> [STATED PROBLEM]:
According to the passage about Butchershop, in what year was it founded, and by whom?

> [SELECTED PASSAGE]:

Butchershop was founded in 2009 by Trevor Hubbard and brothers Aleksandr and Misha Vladimirskiy. I spoke with Hubbard recently, and asked him to elaborate on a remark he had made, in a previous conversation over coffee, that was almost a throwaway. Yet I had never heard it before, and wanted more detail. He had mentioned the importance of "passion and profession."

"When you're young, it's everyone's goal or dream that, if you do what you love, you'll have a life. Do what you love, and the money will come. But we were sold a little short on that, because it doesn't mean you can sit back and relax. Doing what you love involves great participation, and to the degree that we participate, we formulate our values ... our principles, and we find the things we love. And equally important, we find what we don't love."

Most of us know what we are passionate about. But Hubbard reminds us that simple passion is not enough. "Many wonderful people fall short because they don't understand the profession of it all. Any creative endeavor that you seek ... you have to run it as if it's your own miniature startup."

Actual startups are cool, in Butchershop's estimation, because you can see the personalities of the people who founded them coming out in the startup businesses themselves. "That's why you relate to them," Hubbard says. "The best things are coming out right there, right in front of you."

> [SUPPLIED DATA]:

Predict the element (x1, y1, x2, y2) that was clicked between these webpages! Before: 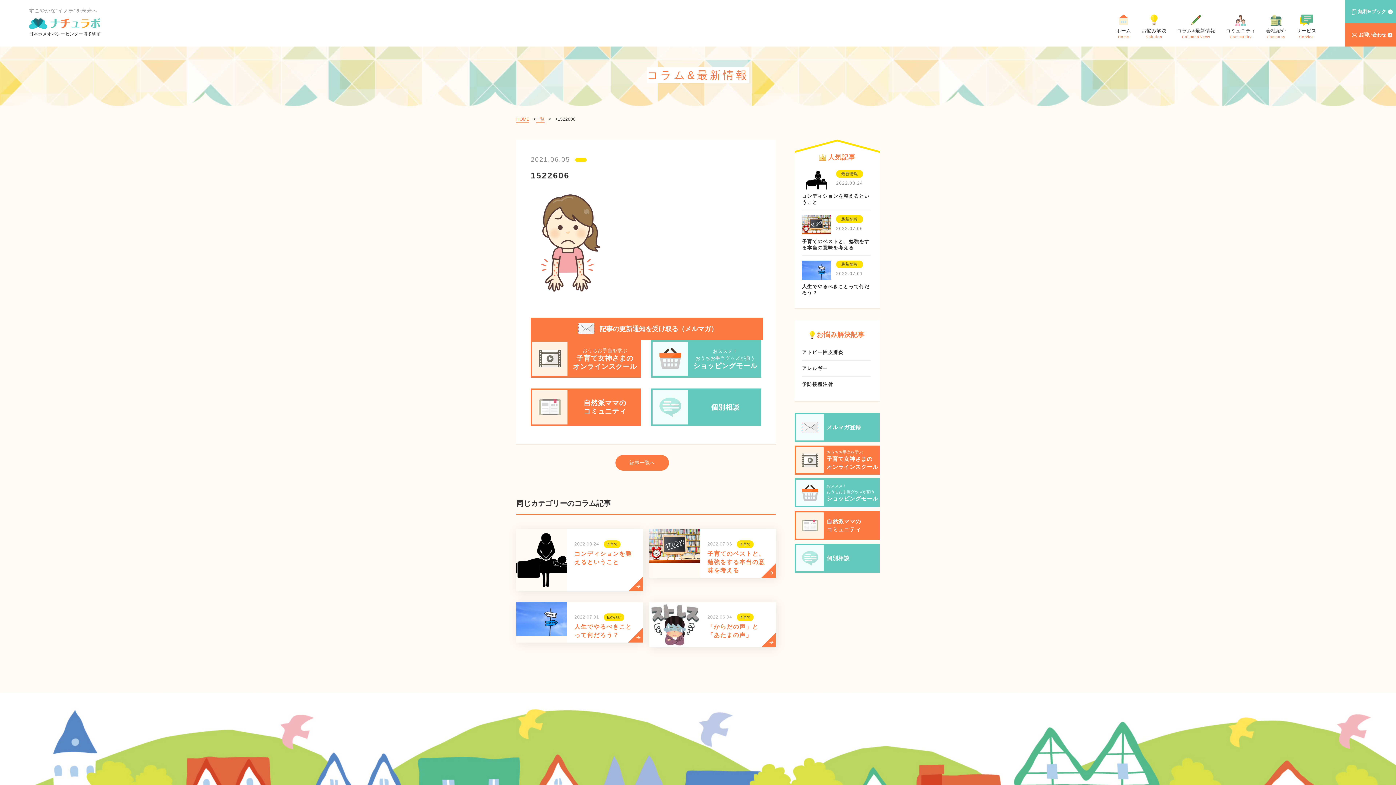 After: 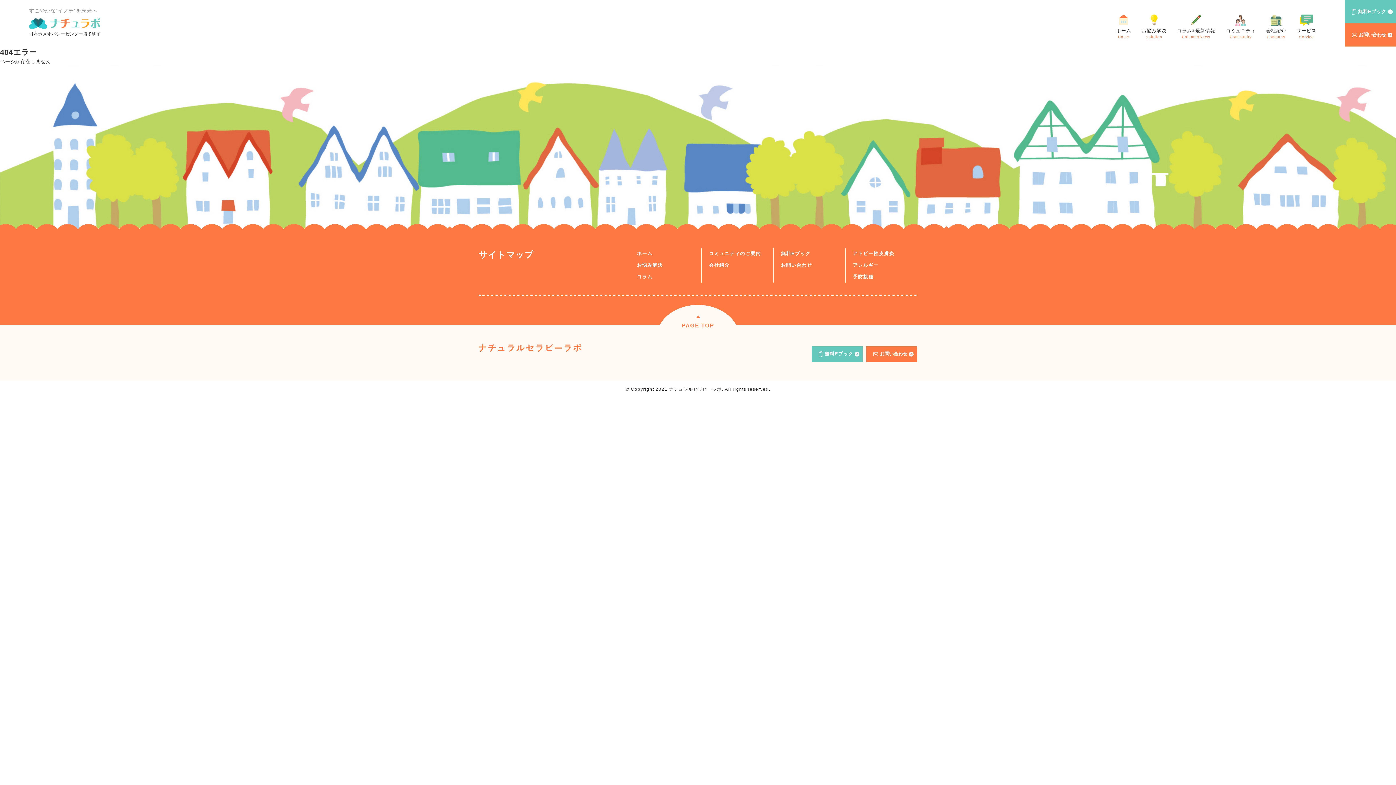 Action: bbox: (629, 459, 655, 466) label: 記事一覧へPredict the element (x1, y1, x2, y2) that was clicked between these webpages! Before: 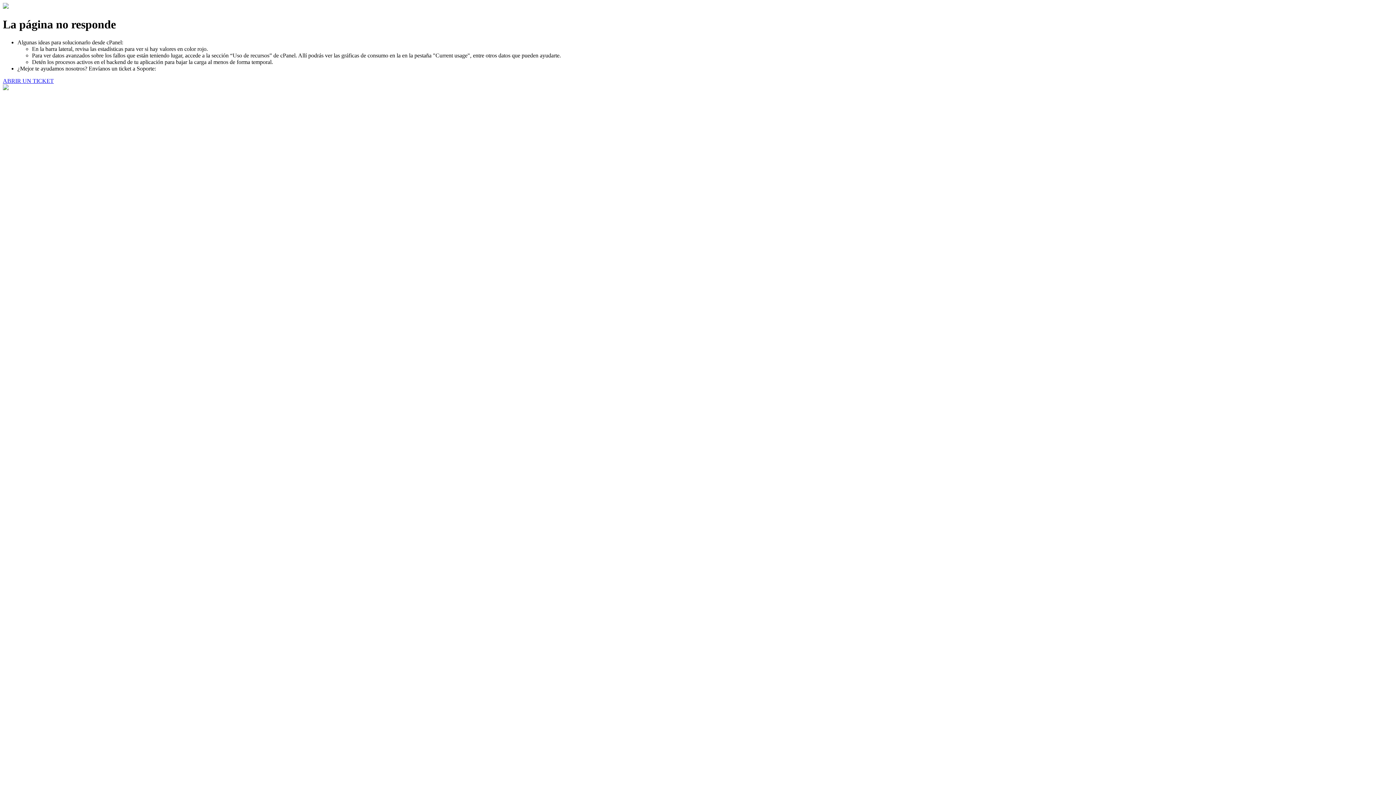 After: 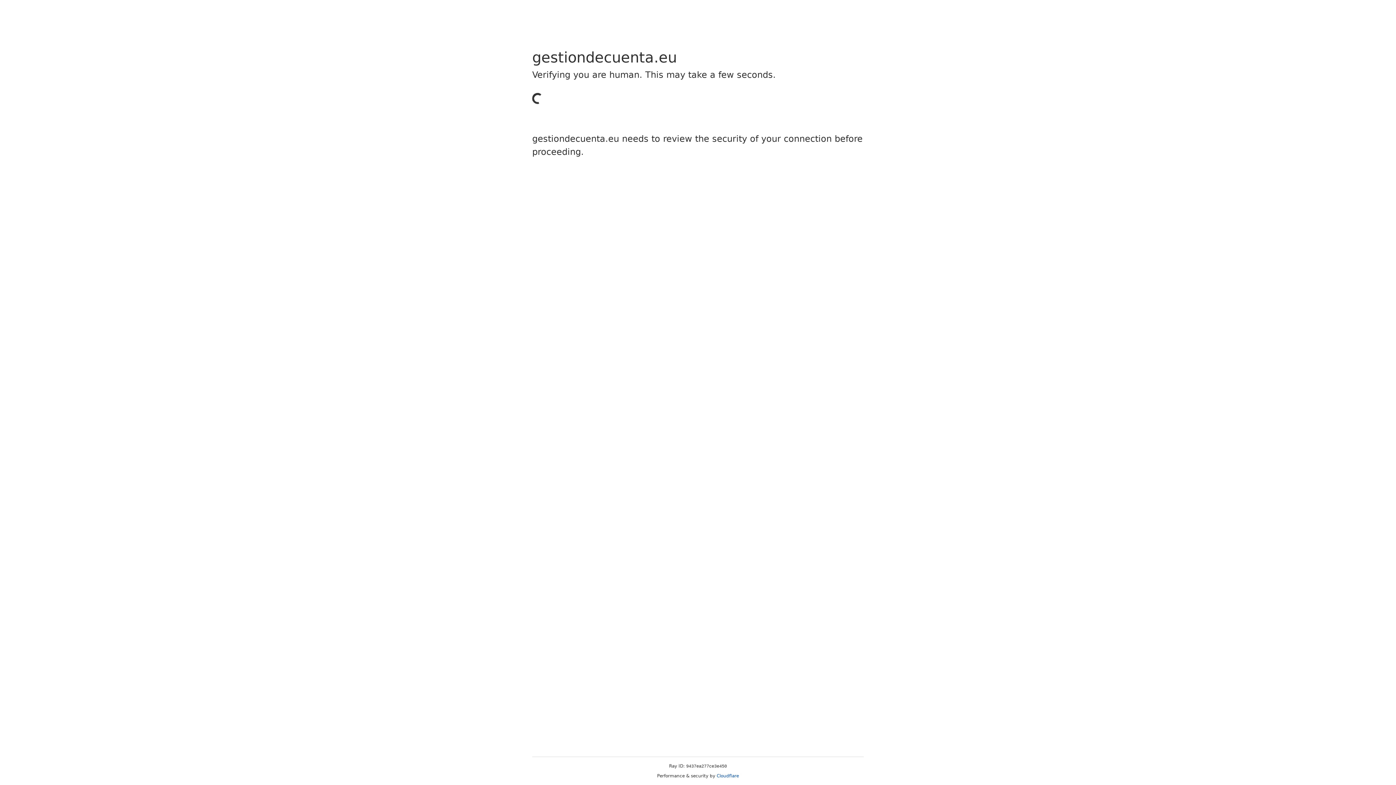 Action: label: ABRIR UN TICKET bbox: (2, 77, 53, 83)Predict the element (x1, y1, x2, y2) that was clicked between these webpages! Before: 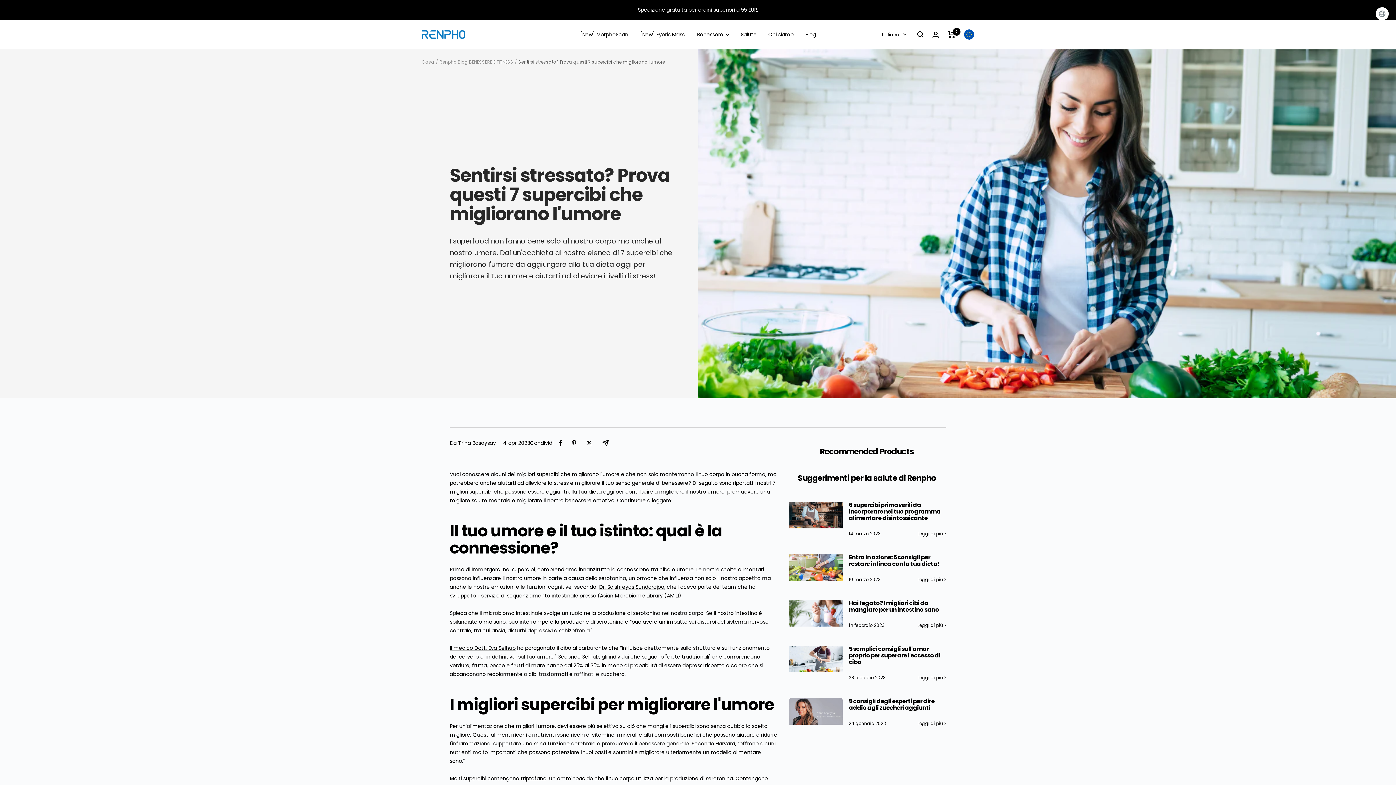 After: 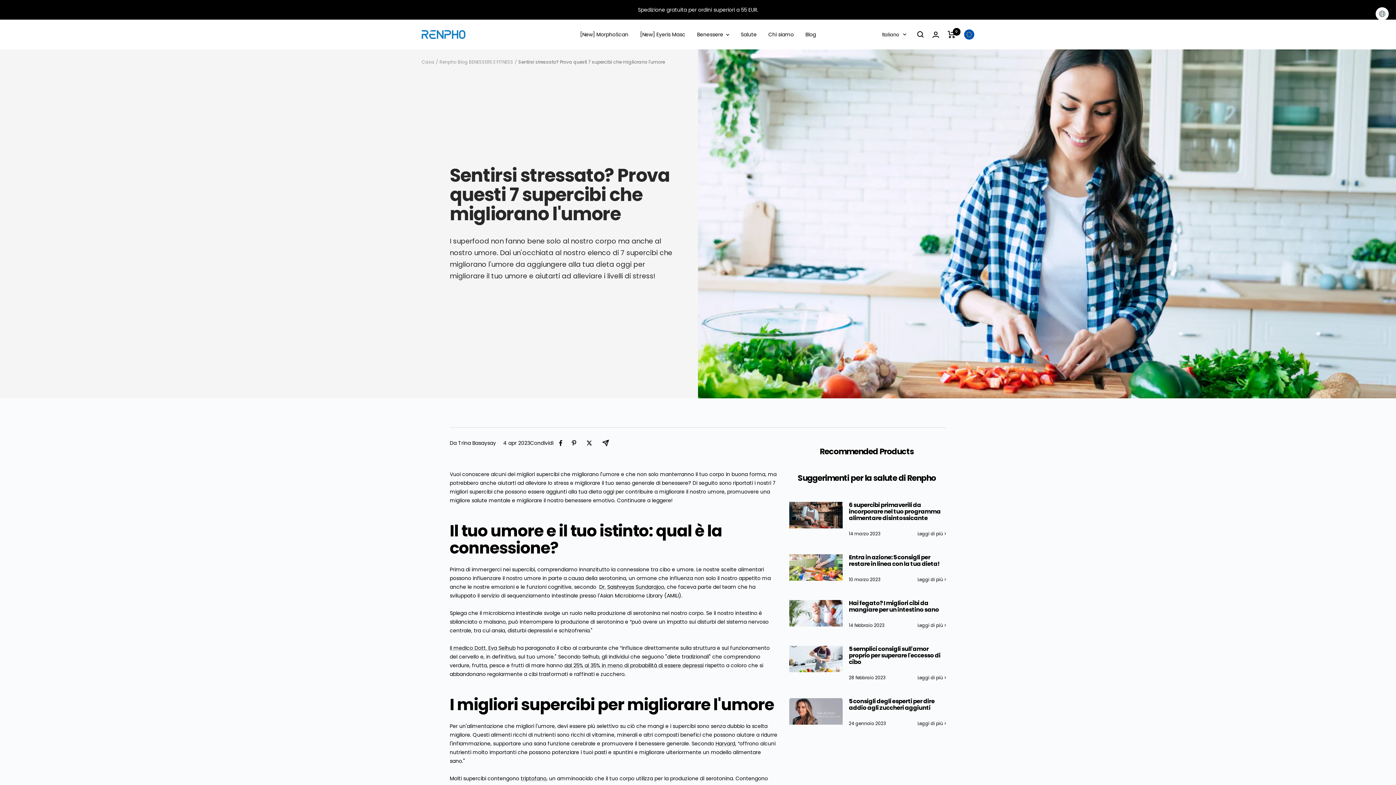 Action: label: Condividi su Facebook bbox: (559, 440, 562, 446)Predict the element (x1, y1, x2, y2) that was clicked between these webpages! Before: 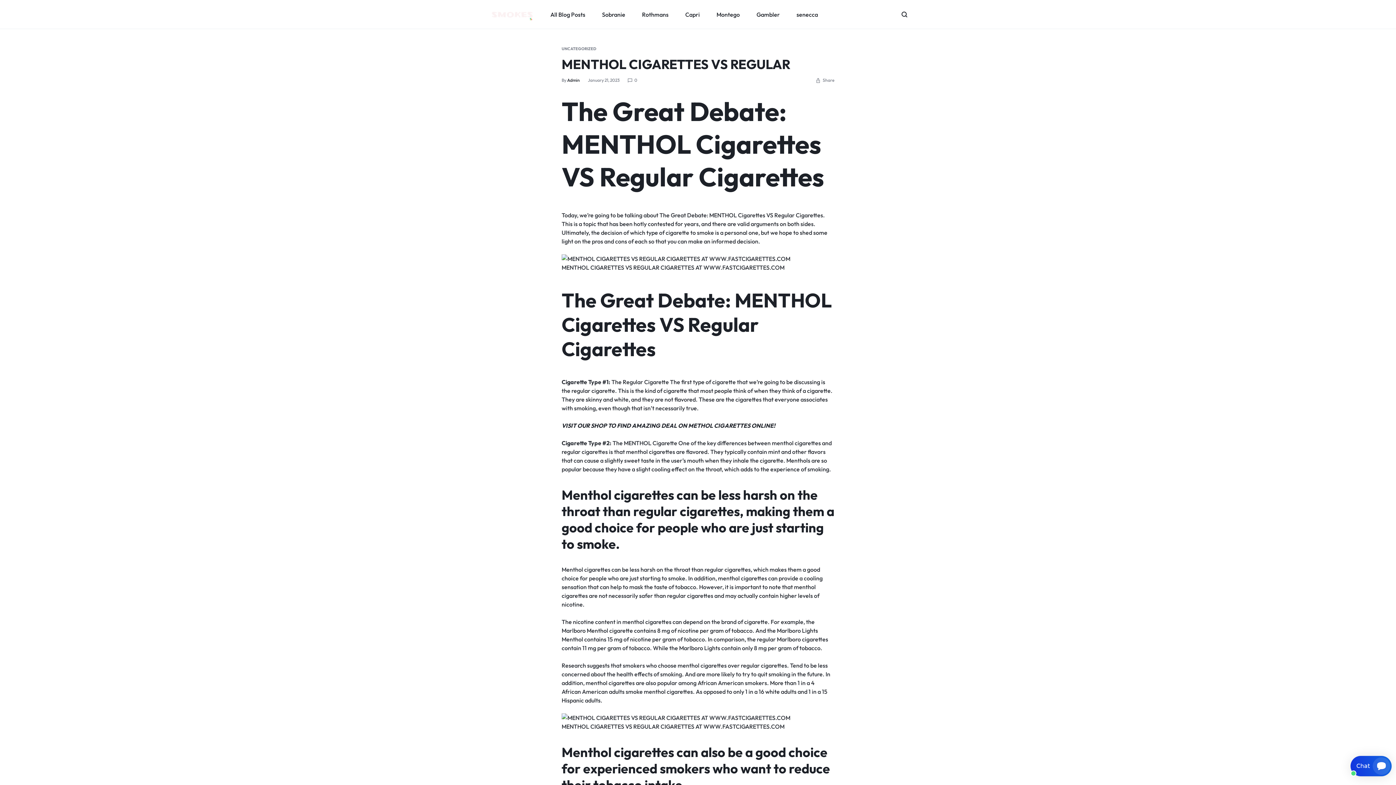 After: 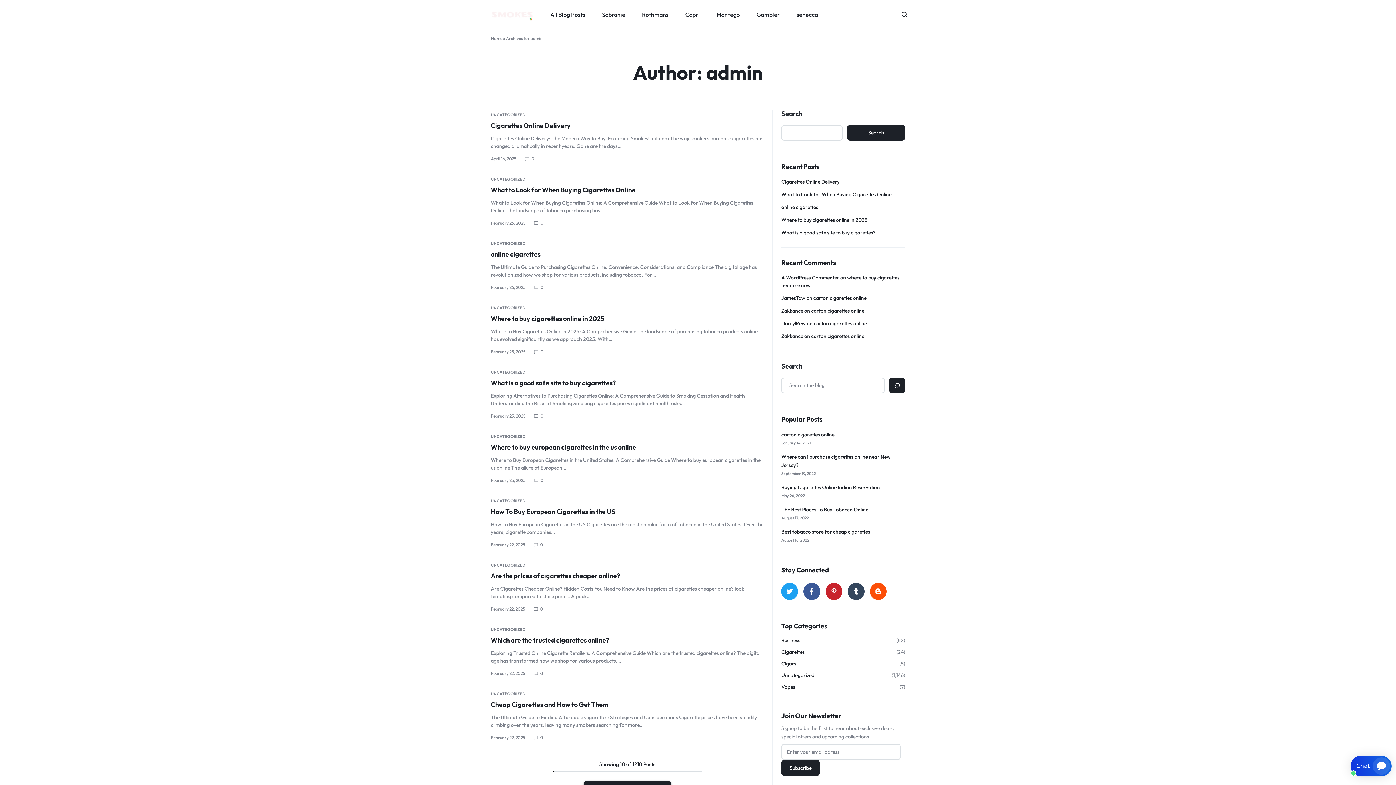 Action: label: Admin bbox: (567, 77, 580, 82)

> [FULL RESPONSE]:
Butchershop was founded in 2009 by Trevor Hubbard and the brothers Aleksandr and Misha Vladimirskiy.